====== Supplied passage ======

Binomial Theorem
5.0 Important Results
5.0 Important Results
1. Suppose it is given that $${(a + x)^{10}}{ = ^{10}}{C_0}{a^{10}}{ + ^{10}}{C_1}{a^9}x + ...{ + ^{10}}{C_{10}}{x^{10}}\quad ...(1)$$
and we have to find the ${4^{th}}$ term from last, then we have to interchange the place of $a$ and $x$ in the given expression and find the ${4^{th}}$ term from beginning of the new expression using general term formulae i.e., $${(x + a)^{10}}{ = ^{10}}{C_0}{x^{10}}{ + ^{10}}{C_1}{x^9}a + ...{ + ^{10}}{C_{10}}{a^{10}}\quad ...(2)$$
The ${4^{th}}$ term of $(2)$ from beginning is ${}^{10}{C_3}{x^7}{a^3}$ which is also the ${4^{th}}$ term of $(1)$ from last.

====== Entries shown ======

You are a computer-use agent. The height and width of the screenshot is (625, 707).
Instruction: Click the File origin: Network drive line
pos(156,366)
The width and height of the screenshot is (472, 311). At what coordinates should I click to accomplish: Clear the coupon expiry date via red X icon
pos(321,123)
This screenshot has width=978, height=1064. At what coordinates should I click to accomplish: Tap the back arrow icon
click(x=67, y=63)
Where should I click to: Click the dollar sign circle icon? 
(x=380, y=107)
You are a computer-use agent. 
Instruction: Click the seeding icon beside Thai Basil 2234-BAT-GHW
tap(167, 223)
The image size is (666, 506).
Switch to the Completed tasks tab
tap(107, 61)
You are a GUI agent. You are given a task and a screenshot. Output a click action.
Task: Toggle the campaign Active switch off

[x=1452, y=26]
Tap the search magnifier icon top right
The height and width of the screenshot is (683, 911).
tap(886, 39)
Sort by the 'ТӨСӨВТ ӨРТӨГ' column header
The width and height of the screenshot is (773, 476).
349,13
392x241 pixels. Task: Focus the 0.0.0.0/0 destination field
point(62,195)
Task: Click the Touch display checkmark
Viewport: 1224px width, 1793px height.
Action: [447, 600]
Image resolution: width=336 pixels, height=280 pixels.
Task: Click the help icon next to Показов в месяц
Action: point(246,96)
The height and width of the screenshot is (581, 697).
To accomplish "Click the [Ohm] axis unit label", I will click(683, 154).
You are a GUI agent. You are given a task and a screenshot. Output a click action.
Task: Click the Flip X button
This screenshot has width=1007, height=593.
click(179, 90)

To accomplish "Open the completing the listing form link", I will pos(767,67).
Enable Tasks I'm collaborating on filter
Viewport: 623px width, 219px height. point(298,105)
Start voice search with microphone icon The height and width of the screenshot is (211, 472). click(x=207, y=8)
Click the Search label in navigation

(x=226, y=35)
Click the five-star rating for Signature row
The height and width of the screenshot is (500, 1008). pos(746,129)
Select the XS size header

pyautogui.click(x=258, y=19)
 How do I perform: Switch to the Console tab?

======

◆ **Task requirements**
**A)** According to the binomial theorem passage, how do you find the 4th term from last of expression (1)?
**B)** Write out the part of the binomial theorem passage that begins at the words "Binomial Theorem" and stops after the words "of $(1)$ from last.".
**C)** List every distinct binomial coefficient that appears in the binomial theorem passage.

◆ **Written responses**
**A)** Interchange a and x in the expression, then use the general term formula to find the 4th term from the beginning of the new expression.

**B)**
Binomial Theorem
5.0 Important Results
5.0 Important Results
1. Suppose it is given that $${(a + x)^{10}}{ = ^{10}}{C_0}{a^{10}}{ + ^{10}}{C_1}{a^9}x + ...{ + ^{10}}{C_{10}}{x^{10}}\quad ...(1)$$
and we have to find the ${4^{th}}$ term from last, then we have to interchange the place of $a$ and $x$ in the given expression and find the ${4^{th}}$ term from beginning of the new expression using general term formulae i.e., $${(x + a)^{10}}{ = ^{10}}{C_0}{x^{10}}{ + ^{10}}{C_1}{x^9}a + ...{ + ^{10}}{C_{10}}{a^{10}}\quad ...(2)$$
The ${4^{th}}$ term of $(2)$ from beginning is ${}^{10}{C_3}{x^7}{a^3}$ which is also the ${4^{th}}$ term of $(1)$ from last.

**C)** ¹⁰C₀, ¹⁰C₁, ¹⁰C₃, ¹⁰C₁₀